Для того чтобы укрепить это самое опасное направление, мы перебрасывали все, что только можно, с других, соседних участков. Брали с центра фронта, где противник был менее активен и вел, по существу, сковывающие действия. Это позволило нам взять оттуда все возможное. Вначале мы взяли армейские резервы, перебросили к Рокоссовскому, потом – дивизионные резервы, перебросили к Рокоссовскому. Это, так сказать, уплотняло оборону, усиливало. Потому что армия истекала кровью, надо было подкреплять ее чем-то. А затем дело дошло до того, что мы уже в батальонах брали отдельные взводы, отдельные группы танков, отдельные противотанковые ружья. И все это на машинах быстро доставлялось на участок 16-й армии и включалось в борьбу на самых ответственных участках. В конце концов нам все же удалось укрепить армию Рокоссовского. Войска дрались мужественно и не дали себя опрокинуть. А затем подошла 1-я армия, которой командовал Василий Иванович Кузнецов… Между прочим, в ее составе было три или четыре – я сейчас точно не помню – бригады моряков, мужественных бойцов. Я с ними имел дело под Ленинградом, когда Ленинград находился в серьезной опасности. В районе Урицка, в районе Пулковских высот, в районе Колпино эти морские бригады покрыли себя неувядаемой славой. И они были грозой для немцев. Немцы, когда выясняли, что здесь моряки, не особенно ретиво бросались в атаки. Под Москвой их собралось, насколько я помню, шесть бригад, и они спасали положение. Больше всего моряков было в 1-й ударной армии, и они очень лихо атаковали противника, очень быстро сломали его сопротивление, перешли в контрнаступление, особенно в районе Клина. И в дальнейшем то же самое. Морякам можно сказать большое спасибо за такую их боевую работу.
К. СИМОНОВ: Когда у вас созрел план для перехода в контрнаступление?
Г. К. ЖУКОВ: По этому вопросу много написано, но в ряде случаев это не совсем правильно освещается. До первых чисел декабря в нашем замысле не было контрнаступления. Вся забота была тогда – остановить противника, измотать его. И нанести контрудары с тем, чтобы отбросить вот эти вклинившиеся на флангах группировки. А когда по его поведению, по его действиям нашей разведкой было установлено, что противник выдохся окончательно и не выдерживает уже наших контрударов, особенно когда была введена Первая ударная армия Кузнецова, мы поняли, что должны не остановиться на контрударах, а немедленно использовать такой благоприятный момент и развернуть контрнаступление, о чем и докладывали в Ставку Верховному главнокомандованию.
Я помню переговоры с Александром Михайловичем Василевским, с Шапошниковым по этому вопросу – они были такого же мнения. Верховный главнокомандующий приказал нам представить соображения насчет контрнаступления. План был представлен, одобрен, и одновременно Ставка приказала соседним фронтам – Калининскому и правому крылу Юго-Западного фронта – подключиться и повести общее контрнаступление.
Я считаю, что момент был выбран довольно удачный, потому что у противника уже не только не осталось сил наступать на Москву – у него не было фактически способности выдержать наши контрудары и организовать оборону. И скорее всего, Гудериан и Гепнер поняли это, так как они взяли на себя ответственность уже третьего числа «сматывать удочки», постепенно отводить свои войска с тем, чтобы не подвергнуть их окончательному уничтожению, за что, между прочим, этот Гепнер был разжалован в звании, лишен всех орденов и уволен в отставку. Не поздоровилось, конечно, и Гудериану, который удирал очень быстро.

··········

→ Задание 1:
Перепишите без изменений строки записей: всё от строки, содержащей «coordinates (30, 263).», до строки, содержащей «Image resolution: width=726», включительно.

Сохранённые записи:
··········

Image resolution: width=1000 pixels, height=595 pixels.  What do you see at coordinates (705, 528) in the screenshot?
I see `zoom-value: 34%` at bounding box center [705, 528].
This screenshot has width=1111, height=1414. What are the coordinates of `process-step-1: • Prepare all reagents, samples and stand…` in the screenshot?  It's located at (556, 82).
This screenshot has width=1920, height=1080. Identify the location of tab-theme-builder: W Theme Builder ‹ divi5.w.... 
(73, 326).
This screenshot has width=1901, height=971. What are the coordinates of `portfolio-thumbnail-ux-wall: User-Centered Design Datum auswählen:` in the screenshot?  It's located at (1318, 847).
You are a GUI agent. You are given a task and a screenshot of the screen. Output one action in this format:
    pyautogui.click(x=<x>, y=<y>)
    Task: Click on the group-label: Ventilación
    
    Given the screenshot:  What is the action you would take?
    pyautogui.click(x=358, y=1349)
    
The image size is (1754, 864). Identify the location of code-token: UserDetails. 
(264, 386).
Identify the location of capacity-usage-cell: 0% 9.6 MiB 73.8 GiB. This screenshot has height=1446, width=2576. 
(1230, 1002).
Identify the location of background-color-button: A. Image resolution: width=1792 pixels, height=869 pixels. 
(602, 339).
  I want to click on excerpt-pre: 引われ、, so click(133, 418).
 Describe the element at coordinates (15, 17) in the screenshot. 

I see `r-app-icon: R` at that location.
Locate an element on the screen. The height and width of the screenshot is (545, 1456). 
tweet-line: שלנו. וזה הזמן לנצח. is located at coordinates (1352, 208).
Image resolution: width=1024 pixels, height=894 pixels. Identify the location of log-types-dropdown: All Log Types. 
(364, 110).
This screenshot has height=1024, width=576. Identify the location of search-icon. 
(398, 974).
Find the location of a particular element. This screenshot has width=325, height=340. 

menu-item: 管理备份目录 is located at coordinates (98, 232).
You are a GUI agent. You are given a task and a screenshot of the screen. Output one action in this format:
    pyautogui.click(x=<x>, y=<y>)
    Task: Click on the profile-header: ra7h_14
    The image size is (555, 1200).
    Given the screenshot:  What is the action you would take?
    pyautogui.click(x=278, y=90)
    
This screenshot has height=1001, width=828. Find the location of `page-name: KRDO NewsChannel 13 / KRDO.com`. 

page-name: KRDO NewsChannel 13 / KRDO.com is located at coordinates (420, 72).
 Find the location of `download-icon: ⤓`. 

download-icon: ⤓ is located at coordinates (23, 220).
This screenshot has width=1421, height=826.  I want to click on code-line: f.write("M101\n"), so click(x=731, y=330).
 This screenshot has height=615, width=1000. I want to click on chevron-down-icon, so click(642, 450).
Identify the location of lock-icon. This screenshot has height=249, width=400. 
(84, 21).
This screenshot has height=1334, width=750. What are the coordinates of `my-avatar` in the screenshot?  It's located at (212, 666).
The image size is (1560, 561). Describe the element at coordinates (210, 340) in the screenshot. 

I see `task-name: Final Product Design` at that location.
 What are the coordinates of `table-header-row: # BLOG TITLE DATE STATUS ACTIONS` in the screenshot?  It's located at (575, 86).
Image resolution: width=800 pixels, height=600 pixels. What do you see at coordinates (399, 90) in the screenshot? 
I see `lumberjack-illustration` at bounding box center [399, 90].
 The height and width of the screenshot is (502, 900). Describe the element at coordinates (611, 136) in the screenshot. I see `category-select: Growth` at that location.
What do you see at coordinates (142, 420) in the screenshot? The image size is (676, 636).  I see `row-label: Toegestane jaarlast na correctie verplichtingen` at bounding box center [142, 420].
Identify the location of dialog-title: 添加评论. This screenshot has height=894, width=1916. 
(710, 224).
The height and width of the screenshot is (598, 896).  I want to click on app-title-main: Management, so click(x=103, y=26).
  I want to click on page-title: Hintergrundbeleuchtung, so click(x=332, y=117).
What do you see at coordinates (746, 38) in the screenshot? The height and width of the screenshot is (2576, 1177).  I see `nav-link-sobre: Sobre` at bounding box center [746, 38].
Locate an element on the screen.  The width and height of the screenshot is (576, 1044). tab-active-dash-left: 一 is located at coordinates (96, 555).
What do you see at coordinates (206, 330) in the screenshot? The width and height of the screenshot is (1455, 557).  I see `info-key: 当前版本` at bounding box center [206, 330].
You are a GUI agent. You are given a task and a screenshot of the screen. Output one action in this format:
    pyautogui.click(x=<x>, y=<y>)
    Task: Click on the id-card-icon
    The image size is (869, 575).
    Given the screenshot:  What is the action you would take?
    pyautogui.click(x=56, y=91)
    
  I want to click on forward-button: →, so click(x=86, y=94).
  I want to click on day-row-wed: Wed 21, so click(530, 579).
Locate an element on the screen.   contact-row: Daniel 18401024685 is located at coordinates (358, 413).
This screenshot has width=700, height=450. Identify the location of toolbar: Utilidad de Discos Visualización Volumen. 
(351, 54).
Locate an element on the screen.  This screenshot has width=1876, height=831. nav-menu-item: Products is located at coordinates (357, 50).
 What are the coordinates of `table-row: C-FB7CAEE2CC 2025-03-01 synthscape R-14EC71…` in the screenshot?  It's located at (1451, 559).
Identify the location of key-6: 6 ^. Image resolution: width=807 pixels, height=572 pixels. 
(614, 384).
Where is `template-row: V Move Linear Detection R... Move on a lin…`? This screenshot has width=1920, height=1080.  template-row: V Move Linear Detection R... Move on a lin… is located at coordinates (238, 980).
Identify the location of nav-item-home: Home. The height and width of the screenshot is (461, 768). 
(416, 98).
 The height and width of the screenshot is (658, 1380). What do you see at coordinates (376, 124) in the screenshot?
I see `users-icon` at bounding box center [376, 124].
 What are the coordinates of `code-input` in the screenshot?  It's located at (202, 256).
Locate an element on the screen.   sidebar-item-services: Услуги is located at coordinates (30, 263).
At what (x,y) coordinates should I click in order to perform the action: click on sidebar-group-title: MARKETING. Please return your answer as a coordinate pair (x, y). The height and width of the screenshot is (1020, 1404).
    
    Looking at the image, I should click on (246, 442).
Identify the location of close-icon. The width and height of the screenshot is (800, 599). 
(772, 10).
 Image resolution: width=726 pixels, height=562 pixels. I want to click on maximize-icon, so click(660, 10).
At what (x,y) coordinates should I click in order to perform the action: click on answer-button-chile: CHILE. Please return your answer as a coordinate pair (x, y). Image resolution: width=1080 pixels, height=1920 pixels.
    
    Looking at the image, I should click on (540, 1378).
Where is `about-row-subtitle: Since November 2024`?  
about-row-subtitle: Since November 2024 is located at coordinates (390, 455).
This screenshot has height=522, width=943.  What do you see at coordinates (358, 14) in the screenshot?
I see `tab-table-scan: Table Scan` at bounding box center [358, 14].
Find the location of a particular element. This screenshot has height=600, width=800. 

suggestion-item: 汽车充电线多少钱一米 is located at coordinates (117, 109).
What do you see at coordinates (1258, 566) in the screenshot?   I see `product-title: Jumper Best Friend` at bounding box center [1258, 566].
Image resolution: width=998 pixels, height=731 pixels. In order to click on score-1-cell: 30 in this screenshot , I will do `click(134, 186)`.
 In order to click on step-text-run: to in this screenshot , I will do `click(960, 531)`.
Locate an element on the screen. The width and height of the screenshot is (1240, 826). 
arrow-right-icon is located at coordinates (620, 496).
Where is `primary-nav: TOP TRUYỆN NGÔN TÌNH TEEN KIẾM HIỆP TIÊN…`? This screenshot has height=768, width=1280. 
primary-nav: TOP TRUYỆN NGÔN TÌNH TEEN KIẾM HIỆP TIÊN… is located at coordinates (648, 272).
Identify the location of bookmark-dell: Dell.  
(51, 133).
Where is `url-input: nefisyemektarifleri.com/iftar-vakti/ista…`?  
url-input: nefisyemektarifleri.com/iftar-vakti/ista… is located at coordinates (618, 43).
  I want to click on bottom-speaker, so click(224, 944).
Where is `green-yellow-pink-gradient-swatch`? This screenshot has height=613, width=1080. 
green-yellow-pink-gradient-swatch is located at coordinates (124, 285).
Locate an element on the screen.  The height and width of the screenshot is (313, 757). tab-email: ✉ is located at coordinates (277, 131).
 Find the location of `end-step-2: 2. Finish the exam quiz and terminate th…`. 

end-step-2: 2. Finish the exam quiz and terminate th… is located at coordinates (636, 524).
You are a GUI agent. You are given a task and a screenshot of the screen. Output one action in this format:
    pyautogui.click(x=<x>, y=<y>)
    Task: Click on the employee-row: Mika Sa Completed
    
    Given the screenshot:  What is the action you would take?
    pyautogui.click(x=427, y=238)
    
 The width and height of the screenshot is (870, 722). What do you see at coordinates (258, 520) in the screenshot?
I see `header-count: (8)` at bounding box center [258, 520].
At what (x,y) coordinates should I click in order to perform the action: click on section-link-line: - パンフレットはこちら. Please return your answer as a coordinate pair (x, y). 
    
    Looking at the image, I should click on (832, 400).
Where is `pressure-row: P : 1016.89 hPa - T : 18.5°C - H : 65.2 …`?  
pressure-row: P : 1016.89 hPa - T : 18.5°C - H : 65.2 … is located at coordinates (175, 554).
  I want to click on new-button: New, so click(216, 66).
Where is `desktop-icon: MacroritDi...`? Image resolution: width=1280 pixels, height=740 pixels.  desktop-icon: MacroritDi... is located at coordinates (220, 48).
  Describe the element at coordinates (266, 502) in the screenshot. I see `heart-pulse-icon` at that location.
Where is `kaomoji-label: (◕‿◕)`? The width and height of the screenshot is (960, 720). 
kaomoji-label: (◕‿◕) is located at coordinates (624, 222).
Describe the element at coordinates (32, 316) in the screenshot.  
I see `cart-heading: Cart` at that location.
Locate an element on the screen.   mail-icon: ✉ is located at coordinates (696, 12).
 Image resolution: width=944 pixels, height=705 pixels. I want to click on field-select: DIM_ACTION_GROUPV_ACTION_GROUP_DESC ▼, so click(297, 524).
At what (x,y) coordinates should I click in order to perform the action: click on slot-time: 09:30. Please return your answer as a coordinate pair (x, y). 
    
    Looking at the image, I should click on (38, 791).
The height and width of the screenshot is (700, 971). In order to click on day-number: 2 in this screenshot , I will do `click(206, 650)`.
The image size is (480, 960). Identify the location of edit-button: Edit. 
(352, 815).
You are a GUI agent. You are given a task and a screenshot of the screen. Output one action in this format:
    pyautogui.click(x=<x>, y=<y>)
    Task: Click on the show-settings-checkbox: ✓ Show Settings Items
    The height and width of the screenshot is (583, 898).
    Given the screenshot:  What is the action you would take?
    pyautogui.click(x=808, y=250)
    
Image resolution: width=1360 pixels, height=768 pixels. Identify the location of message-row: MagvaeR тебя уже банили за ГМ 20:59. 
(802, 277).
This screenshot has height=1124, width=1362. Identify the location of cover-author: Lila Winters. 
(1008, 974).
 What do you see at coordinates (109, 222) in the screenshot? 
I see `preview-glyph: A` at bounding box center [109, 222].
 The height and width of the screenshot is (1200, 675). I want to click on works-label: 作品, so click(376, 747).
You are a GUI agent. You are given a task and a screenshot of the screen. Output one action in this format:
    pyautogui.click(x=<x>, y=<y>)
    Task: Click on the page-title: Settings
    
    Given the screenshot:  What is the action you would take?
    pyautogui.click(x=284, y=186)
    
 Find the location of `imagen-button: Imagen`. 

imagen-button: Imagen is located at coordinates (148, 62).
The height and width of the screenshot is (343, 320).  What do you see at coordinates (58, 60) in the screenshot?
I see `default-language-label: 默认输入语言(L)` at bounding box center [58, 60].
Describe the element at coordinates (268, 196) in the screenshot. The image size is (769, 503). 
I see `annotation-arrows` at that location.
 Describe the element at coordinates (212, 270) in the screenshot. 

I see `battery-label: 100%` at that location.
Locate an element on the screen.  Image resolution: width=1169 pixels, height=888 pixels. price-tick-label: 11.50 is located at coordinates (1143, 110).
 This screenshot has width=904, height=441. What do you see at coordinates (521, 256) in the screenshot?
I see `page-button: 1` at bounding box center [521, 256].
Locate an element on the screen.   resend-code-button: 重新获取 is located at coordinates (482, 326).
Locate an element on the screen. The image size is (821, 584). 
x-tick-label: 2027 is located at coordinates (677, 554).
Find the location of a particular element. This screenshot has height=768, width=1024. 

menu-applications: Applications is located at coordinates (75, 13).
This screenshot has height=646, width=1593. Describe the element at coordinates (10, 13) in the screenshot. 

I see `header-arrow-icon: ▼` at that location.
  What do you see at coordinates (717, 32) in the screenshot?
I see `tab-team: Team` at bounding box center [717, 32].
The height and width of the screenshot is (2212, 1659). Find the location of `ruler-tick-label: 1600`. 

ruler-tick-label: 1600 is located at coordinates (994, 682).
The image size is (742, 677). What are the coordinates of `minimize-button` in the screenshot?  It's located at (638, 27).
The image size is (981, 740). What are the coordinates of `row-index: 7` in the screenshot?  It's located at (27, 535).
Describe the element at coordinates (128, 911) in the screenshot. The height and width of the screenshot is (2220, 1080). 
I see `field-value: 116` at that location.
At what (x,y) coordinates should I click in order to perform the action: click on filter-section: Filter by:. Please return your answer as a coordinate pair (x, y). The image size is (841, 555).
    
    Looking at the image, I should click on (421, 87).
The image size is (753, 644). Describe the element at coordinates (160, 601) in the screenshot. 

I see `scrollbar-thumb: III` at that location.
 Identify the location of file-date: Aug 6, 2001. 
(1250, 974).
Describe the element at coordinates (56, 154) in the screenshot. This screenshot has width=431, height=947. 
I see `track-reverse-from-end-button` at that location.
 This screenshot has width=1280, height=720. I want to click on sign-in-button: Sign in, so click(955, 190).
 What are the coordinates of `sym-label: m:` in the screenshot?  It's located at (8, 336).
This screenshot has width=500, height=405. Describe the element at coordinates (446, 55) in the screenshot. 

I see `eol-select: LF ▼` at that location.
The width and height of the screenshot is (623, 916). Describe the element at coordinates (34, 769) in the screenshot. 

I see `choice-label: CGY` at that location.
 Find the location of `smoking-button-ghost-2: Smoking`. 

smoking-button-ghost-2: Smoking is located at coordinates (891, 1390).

··········

→ Задание 2:
Ответьте на вопросы по тексту о битве под Москве.
(a) Кто командовал 1-й армией?
(b) Сколько бригад моряков собралось под Москвой?
(c) Какому наказанию подвергся Гепнер?

→ Ответ 1:
Locate an element on the screen.   sidebar-item-services: Услуги is located at coordinates (30, 263).
At what (x,y) coordinates should I click in order to perform the action: click on sidebar-group-title: MARKETING. Please return your answer as a coordinate pair (x, y). The height and width of the screenshot is (1020, 1404).
    
    Looking at the image, I should click on (246, 442).
Identify the location of close-icon. The width and height of the screenshot is (800, 599). 
(772, 10).
 Image resolution: width=726 pixels, height=562 pixels. I want to click on maximize-icon, so click(660, 10).

→ Ответ 2:
(a) Василий Иванович Кузнецов.
(b) Шесть бригад.
(c) Гепнер был разжалован в звании, лишен всех орденов и уволен в отставку.